Faciliter la reconnaissance des victimes
Jusqu’alors, pour saisir la loi, la seule option s’offrant aux victimes de thérapies de conversion était d’activer des leviers judiciaires indirects : délits d’abus de faiblesse, de discrimination ou de harcèlement par exemple. Cela présupposait que les victimes soient au courant de l’ensemble des recours possibles.
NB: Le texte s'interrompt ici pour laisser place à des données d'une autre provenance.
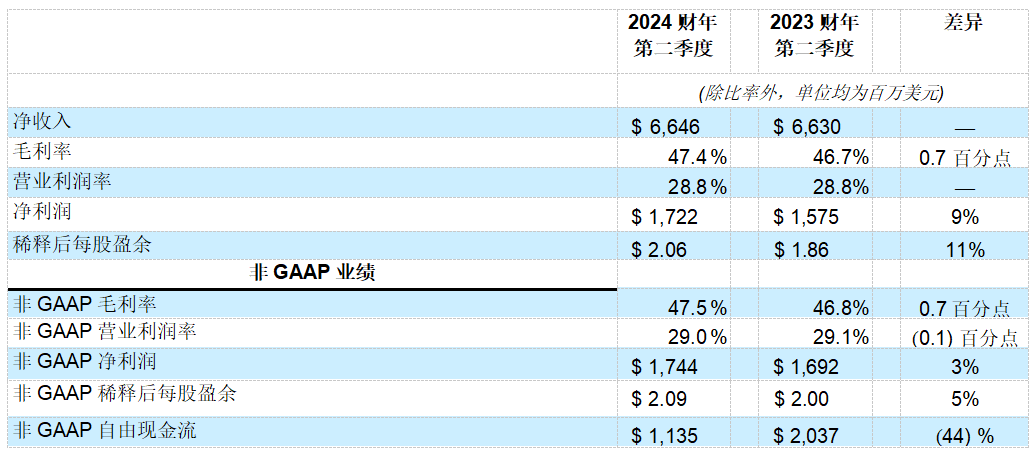The height and width of the screenshot is (453, 1033).
Task: Click the 9% difference for 净利润
Action: pyautogui.click(x=965, y=217)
Conséquence de ce flou juridique : peu de plaintes aboutissant et des données officielles inexistantes. "Les seuls repères chiffrés viennent des témoignages collectés par les associations", souligne Benoît Berthe. En créant un délit spécifique, cette nouvelle loi permettra d’identifier et de condamner les promoteur·ices de ces pratiques tout en assurant une meilleure reconnaissance des victimes.
L'article 1 du texte prévoit que les "thérapies de conversion" soient punies de "deux ans d'emprisonnement et de 30 000 euros d’amende". Cette peine peut atteindre jusqu'à trois ans de détention et 45 000 euros d'amende lorsque les faits concernent des mineur·es.
Une première étape
La loi donne également la possibilité aux associations luttant contre les discriminations liées à l’orientation sexuelle ou l’identité de genre de se constituer partie civile, avec l’accord des victimes. Un moyen de mieux accompagner ces dernières.
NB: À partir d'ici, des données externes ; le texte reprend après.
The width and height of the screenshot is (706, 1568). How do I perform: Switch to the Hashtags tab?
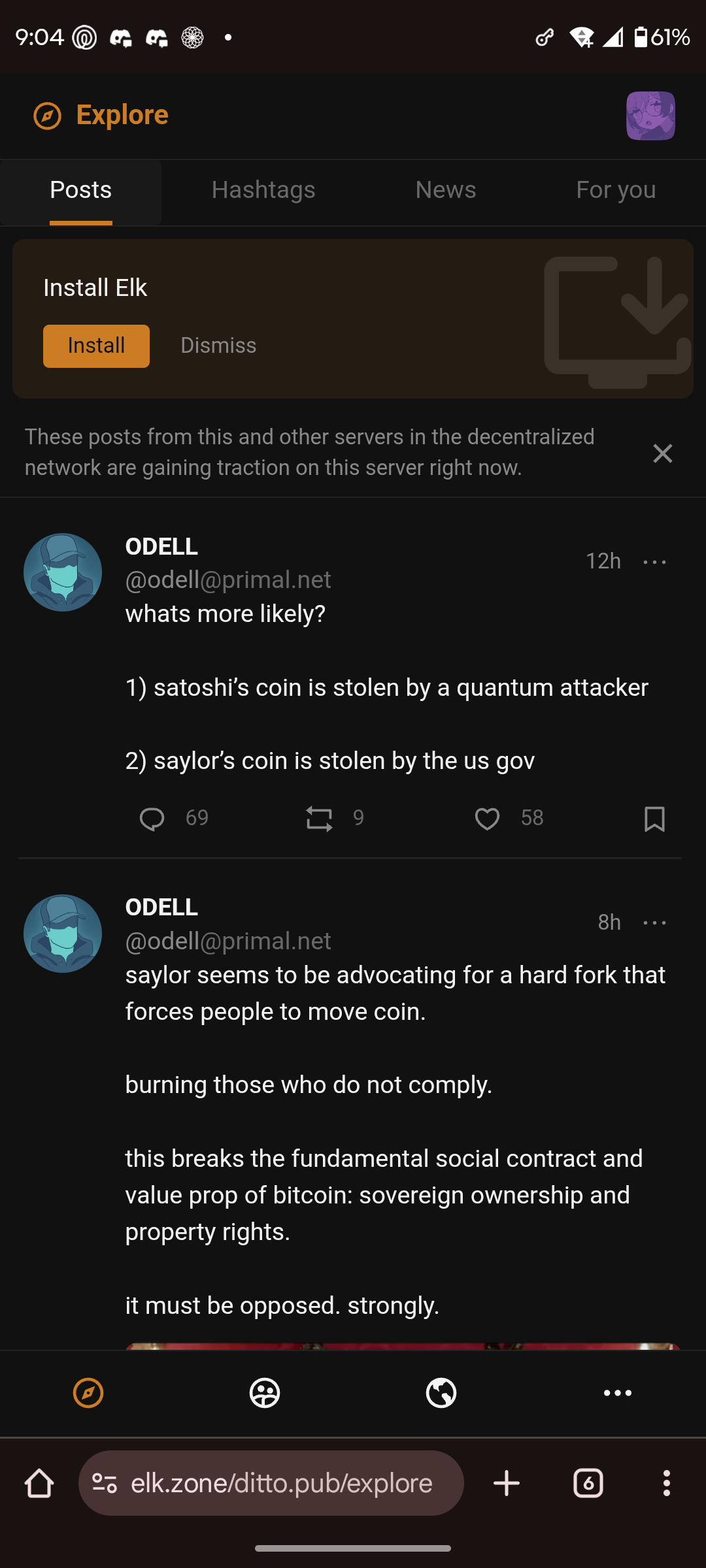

Ce texte offre donc des nouveaux outils pour lutter plus efficacement contre les thérapies de conversion. Mais pour Benoît Berthe, le chemin à parcourir reste important. "Il ne faut pas se reposer sur ses lauriers. Même si la loi va ouvrir des possibilités pour les associations, cela reste extrêmement compliqué pour les victimes de franchir le pas et de porter plainte. Il va falloir faire de la veille, accompagner les personnes qui ont vécu des thérapies de conversion".
Le militant pointe du doigt l’absence de prise en compte des personnes intersexes et regrette des positionnements qu’il juge transphobes de la part de certains·es élu·es. Des amendements - rejetés - proposés par la sénatrice LR Jacqueline Eustache-Brinio visaient notamment à supprimer du texte la notion d'identité de genre, considérée comme mal définie. "Le fait que plusieurs sénateur·rices aient voulu le retirer de la loi, c’est inacceptable. Il ne devrait pas y avoir de débat là-dessus. Les personnes trans existent, ce ne sont pas des sous-citoyen·ennes."